In practice, we use normalized compression lengths. The compression size of the original image without transformations is divided by the size of the original bitmap image. Compressions of transformations are divided by the size of the original compression. In most applications discussed in this paper, it also makes sense to rescale the vector space components (we use z-scoring), to put the compression ratios and the additional statistical transformations (fractal dimension, colorfulness metrics, etc) on a comparable scale. For more technical details on the processing pipeline, list of the transformations and implementation, see Additional file 1.

Both the Historical and Contemporary Hic et Nunc dataset are preprocessed the same way, downscaling images to 160,000 pixel bitmaps (400 × 400 in the case of a perfect square) while retaining aspect ratio. Smaller images up to 50% of that size are allowed (but not upscaled), smaller images are discarded. Another option would be to resize all images to identical squares, but that would distort the composition of wide or tall artworks. The aspect differences, size differences resulting from integer division of the 160,000 and the inclusion of smaller images, are all controlled for in the next step. The assigned file size of a compressed image (or its transformation) is actually the mean of two compressions, of the original and its 90 degree rotation. The compression ratios are calculated in terms of the respective downscaled bitmaps. Furthermore, one of our visual transformations is the Fast Fourier Transform; given its square-shaped output components, the transform is applied twice, on the original and its rotation, and the resulting components are also additionally rotated for compression.

4.3 Data limitations and biases

This approach to homogenizing the images is far from perfect, as the size of the originals that these photographs and scans represent may well range from the size of a postcard to that of an altar piece. Not only that, but the latter may well be represented by a lower resolution image than the former, with better or worse color grading, etc. The dataset contains sparse metadata on original size and we have no way to systematically quantify this issue at scale, which remains a limitation of the current study. However, in a sense, our approach is not very different from making art historical inferences by going through and looking at large visual resource collections, much like students of art history examining art historical survey literature, or an art connoisseur training their eye using a large comprehensive 35 mm slide collection of a library of photos, which historically served exactly this very purpose.

Since we are interested in making comparisons over time, the Historical dataset was also filtered for items with an identifiable creation date. We carried out some preprocessing of the date metadata, retrieving four-digit years from descriptions that included them. However, much of earlier art is tagged with heterogeneous and approximate descriptions such as “early XVI century”. Discarding these made the earlier end of this dataset even smaller, which is why we limit some analyses to the 19-20th century.

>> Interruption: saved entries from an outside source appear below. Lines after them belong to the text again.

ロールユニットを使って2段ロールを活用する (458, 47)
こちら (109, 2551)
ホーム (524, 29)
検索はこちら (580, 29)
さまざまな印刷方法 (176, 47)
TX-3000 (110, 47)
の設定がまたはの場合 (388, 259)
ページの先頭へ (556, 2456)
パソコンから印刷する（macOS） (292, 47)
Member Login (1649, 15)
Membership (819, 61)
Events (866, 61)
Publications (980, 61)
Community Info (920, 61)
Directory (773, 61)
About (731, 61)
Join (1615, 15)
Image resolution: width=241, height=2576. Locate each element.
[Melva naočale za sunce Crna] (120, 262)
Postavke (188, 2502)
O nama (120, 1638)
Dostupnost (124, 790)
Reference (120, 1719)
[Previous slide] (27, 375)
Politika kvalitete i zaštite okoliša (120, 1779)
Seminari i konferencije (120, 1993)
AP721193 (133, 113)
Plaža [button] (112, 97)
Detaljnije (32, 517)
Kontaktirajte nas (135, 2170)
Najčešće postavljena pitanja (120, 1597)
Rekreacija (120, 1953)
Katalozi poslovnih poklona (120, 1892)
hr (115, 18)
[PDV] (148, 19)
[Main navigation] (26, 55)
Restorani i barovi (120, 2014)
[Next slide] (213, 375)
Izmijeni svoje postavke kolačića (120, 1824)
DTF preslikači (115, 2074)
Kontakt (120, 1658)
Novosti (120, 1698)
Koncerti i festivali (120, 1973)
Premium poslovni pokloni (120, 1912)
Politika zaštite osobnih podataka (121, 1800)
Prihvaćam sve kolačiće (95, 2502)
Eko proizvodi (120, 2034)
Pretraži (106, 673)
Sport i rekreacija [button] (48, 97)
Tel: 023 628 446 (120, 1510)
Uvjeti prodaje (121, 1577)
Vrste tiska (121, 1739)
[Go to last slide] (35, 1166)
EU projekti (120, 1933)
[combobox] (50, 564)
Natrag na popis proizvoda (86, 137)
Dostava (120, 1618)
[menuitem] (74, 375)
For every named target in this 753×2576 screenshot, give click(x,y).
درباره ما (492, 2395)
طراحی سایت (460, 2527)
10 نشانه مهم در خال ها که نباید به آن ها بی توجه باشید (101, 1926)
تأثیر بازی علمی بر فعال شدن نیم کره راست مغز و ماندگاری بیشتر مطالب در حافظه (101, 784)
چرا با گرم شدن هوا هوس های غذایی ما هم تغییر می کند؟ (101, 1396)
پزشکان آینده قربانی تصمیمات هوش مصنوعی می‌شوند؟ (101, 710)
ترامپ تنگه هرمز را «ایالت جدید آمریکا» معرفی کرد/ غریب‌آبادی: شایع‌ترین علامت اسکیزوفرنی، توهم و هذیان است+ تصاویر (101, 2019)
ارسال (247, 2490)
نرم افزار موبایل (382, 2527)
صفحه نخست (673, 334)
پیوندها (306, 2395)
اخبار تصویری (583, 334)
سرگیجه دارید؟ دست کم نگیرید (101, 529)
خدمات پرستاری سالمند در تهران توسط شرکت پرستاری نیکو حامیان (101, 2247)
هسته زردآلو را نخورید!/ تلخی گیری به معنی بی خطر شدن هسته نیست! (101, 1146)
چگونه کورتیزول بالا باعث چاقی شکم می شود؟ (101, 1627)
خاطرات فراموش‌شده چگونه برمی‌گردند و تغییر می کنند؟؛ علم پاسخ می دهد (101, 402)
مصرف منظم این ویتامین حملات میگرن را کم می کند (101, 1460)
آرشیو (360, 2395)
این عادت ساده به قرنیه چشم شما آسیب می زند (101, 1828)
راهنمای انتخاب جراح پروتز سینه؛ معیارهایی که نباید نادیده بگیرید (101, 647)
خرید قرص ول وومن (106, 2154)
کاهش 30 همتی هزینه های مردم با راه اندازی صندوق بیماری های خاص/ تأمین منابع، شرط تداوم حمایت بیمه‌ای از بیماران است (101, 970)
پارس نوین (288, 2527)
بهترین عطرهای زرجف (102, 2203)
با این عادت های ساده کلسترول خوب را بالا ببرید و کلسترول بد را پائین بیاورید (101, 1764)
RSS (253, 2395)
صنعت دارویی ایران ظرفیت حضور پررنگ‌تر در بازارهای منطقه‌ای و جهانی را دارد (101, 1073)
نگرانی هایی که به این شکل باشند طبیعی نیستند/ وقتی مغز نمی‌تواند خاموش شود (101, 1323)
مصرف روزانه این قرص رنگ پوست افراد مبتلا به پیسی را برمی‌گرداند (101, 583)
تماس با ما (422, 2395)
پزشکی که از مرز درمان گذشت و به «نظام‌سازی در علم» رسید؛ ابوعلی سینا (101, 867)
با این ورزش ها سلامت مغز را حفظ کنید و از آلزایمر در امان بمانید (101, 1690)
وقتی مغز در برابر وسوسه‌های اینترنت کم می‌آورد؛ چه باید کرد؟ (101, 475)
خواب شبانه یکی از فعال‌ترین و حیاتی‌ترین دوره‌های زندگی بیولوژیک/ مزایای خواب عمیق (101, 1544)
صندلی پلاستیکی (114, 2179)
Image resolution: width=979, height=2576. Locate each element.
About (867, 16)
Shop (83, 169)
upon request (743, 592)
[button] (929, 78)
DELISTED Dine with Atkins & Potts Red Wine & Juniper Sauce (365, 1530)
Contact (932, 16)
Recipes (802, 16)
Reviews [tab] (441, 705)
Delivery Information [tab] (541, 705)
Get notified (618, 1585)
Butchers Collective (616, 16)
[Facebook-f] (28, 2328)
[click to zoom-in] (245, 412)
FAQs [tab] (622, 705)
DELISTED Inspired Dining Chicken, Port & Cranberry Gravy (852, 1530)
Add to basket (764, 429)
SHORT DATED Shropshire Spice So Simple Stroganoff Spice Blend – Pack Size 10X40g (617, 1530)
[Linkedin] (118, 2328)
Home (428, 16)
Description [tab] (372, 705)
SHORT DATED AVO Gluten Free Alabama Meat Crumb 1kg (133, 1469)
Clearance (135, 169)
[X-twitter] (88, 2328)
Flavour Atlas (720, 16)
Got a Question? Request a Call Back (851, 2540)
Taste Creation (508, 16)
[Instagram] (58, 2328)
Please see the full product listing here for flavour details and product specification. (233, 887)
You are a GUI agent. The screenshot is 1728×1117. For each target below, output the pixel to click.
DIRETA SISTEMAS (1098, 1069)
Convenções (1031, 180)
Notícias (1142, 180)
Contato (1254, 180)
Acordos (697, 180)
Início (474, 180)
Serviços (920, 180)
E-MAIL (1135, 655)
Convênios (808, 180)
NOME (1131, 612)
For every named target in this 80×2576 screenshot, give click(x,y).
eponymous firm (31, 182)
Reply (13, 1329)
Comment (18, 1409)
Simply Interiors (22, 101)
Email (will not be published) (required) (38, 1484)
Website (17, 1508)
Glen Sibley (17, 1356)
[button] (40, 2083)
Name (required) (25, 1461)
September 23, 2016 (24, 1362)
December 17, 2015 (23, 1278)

Our Historical dataset is also likely biased in a number of ways. It features primarily Western art, most of the data is concentrated in the 20th century, the metadata quality varies and is of unidentifiable origin, the sampling mechanisms are unknown but likely biased by archival and selection practices of the various museums and collections in which these reproductions originate and the websites that house them. Still, from an art historical standpoint the dataset provides a reasonable and sufficient proxy benchmark to show the feasibility of our approach. Known biases of the Historical dataset include reliance on partially dated literature, including a corresponding gap of 18th century art, and very likely some variation in terms of reproduction quality due to the broad variety of the crowdsourced images, either found in the public domain or taken from a great variety of literature and online sources on the basis of fair use. Digitizing larger amounts of visual cultural heritage in high resolution, consistent quality, and minimal bias is a generational challenge. While the Historical dataset is sufficient for our proof of concept, as more data in better quality becomes available, descriptions based on our method are expected to also become more precise and representative.

4.4 Evaluation

We evaluate the compression ensemble approach extensively using three datasets and two methodologies, (1) examining correlations of our model predictions with human judgments of visual complexity, (2) using the model to perform authorship and style attribution. We show that our model performs very well on the first task and with fair accuracy on the second task (despite not being trained for the specific purpose). The second experiment also demonstrates explicit connections between specific dimensions in the vector space of compression ratios and particular aspects of the corresponding artworks. For example, the compression ratio of edge-filter transformations are informative regarding the genre of the work (portraiture versus landscape), while color-affecting transforms can help predict the medium (drawing vs oil painting).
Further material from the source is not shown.